TASK GOAL:
Copy out the entries below exactly as they stand, but only from the line containing "[instagram] (1059, 1857)" through the line containing "RSS (14, 318)".

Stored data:
※
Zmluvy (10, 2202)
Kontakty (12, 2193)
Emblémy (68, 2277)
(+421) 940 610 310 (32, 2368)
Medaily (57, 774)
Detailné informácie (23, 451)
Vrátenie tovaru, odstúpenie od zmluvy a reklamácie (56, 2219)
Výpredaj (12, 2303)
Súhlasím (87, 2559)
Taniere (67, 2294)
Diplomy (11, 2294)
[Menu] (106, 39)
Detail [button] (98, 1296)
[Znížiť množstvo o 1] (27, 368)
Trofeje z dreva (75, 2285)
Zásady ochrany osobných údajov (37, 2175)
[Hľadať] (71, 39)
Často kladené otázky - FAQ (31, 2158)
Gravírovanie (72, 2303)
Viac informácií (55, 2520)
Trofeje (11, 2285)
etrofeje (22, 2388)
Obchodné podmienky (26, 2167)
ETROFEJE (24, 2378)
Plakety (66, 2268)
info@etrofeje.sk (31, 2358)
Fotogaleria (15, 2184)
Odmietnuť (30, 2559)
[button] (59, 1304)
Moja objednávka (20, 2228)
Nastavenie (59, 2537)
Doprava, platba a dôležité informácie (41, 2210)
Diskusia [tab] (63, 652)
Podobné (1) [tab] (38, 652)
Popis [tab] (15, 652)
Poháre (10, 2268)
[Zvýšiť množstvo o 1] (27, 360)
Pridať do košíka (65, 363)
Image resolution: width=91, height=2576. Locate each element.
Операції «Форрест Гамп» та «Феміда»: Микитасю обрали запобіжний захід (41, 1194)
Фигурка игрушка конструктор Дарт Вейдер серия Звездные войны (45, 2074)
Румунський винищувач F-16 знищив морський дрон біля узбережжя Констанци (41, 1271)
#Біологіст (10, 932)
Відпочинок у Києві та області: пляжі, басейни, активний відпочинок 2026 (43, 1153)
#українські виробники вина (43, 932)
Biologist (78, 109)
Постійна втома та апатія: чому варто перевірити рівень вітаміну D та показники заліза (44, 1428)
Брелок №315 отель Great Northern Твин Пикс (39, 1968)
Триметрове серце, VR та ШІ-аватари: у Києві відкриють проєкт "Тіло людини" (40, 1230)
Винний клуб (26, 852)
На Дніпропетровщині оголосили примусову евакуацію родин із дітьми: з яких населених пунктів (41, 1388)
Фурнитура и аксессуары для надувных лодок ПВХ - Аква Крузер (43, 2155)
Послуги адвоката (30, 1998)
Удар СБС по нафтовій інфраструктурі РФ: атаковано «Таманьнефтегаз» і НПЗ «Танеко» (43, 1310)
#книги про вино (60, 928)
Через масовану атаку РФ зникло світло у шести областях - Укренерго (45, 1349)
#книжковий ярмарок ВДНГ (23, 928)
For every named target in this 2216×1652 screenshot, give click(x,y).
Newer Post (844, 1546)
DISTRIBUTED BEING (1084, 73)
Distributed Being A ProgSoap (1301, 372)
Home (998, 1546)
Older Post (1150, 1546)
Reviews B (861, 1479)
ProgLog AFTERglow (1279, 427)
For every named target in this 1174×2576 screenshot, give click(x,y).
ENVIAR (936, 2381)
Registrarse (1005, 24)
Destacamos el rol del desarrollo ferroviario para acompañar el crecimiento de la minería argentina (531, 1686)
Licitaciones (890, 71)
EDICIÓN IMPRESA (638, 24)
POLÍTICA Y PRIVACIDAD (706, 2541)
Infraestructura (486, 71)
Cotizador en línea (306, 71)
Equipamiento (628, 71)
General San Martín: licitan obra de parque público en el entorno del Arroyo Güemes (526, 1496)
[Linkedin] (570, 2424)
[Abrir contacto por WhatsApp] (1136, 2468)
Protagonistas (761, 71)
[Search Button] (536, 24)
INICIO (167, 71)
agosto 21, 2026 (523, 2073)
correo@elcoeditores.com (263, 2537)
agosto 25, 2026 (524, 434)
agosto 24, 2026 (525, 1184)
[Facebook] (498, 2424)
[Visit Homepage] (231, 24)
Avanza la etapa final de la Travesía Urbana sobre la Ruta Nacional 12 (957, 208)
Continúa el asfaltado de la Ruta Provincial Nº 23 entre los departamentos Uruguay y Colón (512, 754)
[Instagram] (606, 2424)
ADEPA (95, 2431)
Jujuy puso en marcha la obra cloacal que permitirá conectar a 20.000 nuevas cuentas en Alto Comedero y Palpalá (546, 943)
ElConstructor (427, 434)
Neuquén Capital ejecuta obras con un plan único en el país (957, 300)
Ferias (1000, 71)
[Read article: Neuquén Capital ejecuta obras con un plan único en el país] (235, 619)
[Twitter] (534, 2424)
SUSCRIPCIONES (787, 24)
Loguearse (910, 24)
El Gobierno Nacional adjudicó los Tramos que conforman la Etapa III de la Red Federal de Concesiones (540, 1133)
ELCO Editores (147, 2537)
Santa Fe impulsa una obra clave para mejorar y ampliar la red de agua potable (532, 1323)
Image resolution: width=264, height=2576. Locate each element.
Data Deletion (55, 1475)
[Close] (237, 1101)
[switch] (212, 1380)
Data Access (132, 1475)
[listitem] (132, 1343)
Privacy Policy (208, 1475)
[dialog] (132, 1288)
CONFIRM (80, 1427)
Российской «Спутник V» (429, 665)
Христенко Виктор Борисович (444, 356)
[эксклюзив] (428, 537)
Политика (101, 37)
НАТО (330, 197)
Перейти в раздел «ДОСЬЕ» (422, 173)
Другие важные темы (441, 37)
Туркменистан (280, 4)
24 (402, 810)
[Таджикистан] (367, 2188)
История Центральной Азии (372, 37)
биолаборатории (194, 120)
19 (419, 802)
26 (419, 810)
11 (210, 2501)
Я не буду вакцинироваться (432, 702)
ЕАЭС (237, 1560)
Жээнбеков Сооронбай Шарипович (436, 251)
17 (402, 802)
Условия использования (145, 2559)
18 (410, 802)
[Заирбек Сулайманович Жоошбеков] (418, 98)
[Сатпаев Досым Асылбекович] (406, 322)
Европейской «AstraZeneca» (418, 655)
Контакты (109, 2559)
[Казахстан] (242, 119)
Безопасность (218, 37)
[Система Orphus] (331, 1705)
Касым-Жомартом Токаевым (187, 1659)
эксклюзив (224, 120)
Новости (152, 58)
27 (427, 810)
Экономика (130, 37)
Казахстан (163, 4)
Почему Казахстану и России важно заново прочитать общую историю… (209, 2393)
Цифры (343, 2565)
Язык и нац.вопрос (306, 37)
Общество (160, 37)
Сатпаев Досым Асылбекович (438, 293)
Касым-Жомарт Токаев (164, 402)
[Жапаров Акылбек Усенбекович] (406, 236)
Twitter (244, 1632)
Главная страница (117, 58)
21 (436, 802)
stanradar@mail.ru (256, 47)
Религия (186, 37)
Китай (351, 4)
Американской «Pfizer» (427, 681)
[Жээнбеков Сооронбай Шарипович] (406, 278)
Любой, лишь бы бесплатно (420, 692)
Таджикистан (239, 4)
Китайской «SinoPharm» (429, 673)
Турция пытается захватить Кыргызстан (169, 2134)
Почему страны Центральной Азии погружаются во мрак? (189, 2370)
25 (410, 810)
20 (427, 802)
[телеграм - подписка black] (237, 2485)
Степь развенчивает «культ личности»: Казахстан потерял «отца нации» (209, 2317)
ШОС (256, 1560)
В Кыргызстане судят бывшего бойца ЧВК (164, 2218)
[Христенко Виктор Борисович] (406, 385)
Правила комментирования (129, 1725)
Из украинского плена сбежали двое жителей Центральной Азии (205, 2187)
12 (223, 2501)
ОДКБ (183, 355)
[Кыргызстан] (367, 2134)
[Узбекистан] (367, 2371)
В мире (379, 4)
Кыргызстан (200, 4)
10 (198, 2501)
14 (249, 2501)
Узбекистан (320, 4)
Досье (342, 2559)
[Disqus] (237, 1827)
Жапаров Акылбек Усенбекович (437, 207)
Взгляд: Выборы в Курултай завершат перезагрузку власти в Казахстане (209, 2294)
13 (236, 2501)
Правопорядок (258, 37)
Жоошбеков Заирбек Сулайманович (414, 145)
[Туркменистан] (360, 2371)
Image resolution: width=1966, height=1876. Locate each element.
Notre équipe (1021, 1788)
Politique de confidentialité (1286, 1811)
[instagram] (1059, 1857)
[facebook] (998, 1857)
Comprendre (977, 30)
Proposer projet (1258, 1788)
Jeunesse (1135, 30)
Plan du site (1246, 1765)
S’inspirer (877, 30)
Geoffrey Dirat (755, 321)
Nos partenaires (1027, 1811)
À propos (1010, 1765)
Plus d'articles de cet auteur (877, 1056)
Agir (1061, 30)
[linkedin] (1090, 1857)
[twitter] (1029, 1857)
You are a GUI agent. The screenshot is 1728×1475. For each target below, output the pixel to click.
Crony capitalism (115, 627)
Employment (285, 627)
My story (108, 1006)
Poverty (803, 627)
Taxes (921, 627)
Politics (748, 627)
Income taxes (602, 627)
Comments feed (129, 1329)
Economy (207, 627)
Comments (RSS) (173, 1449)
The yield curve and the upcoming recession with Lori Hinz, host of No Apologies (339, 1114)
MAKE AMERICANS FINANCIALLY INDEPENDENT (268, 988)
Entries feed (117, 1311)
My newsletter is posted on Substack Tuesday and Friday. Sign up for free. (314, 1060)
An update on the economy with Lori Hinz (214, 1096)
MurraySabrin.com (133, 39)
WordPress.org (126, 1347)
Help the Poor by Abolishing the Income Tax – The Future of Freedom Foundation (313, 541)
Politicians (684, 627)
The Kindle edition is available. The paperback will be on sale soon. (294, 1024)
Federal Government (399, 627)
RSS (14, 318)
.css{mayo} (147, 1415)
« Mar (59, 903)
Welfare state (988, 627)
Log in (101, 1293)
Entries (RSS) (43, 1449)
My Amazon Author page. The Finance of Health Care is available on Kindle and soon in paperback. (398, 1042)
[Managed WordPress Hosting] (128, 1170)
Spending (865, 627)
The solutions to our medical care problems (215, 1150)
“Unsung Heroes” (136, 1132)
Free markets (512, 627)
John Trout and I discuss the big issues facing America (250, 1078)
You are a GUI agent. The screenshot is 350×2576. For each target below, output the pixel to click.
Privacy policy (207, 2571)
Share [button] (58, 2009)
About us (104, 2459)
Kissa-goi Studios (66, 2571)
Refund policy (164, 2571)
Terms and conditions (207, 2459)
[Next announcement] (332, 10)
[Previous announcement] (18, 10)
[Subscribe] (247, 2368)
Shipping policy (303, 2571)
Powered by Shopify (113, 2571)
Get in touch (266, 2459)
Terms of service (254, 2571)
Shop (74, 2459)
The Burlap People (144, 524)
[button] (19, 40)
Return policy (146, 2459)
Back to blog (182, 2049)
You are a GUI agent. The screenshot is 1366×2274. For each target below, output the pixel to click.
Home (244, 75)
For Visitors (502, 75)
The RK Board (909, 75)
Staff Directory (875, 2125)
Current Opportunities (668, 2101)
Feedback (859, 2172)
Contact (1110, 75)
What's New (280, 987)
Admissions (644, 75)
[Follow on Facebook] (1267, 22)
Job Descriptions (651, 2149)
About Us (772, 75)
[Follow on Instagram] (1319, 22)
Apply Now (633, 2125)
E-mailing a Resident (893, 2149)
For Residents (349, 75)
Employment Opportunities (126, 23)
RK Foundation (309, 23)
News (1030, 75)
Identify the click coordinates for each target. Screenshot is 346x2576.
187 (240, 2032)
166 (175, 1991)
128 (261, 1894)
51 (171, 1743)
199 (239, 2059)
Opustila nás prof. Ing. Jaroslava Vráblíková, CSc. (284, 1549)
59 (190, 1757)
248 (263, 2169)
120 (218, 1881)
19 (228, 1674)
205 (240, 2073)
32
※
WRITTEN ANSWER:
[instagram] (1059, 1857)
[facebook] (998, 1857)
Comprendre (977, 30)
Proposer projet (1258, 1788)
Jeunesse (1135, 30)
Plan du site (1246, 1765)
S’inspirer (877, 30)
Geoffrey Dirat (755, 321)
Nos partenaires (1027, 1811)
À propos (1010, 1765)
Plus d'articles de cet auteur (877, 1056)
Agir (1061, 30)
[linkedin] (1090, 1857)
[twitter] (1029, 1857)
You are a GUI agent. The screenshot is 1728×1475. For each target below, output the pixel to click.
Crony capitalism (115, 627)
Employment (285, 627)
My story (108, 1006)
Poverty (803, 627)
Taxes (921, 627)
Politics (748, 627)
Income taxes (602, 627)
Comments feed (129, 1329)
Economy (207, 627)
Comments (RSS) (173, 1449)
The yield curve and the upcoming recession with Lori Hinz, host of No Apologies (339, 1114)
MAKE AMERICANS FINANCIALLY INDEPENDENT (268, 988)
Entries feed (117, 1311)
My newsletter is posted on Substack Tuesday and Friday. Sign up for free. (314, 1060)
An update on the economy with Lori Hinz (214, 1096)
MurraySabrin.com (133, 39)
WordPress.org (126, 1347)
Help the Poor by Abolishing the Income Tax – The Future of Freedom Foundation (313, 541)
Politicians (684, 627)
The Kindle edition is available. The paperback will be on sale soon. (294, 1024)
Federal Government (399, 627)
RSS (14, 318)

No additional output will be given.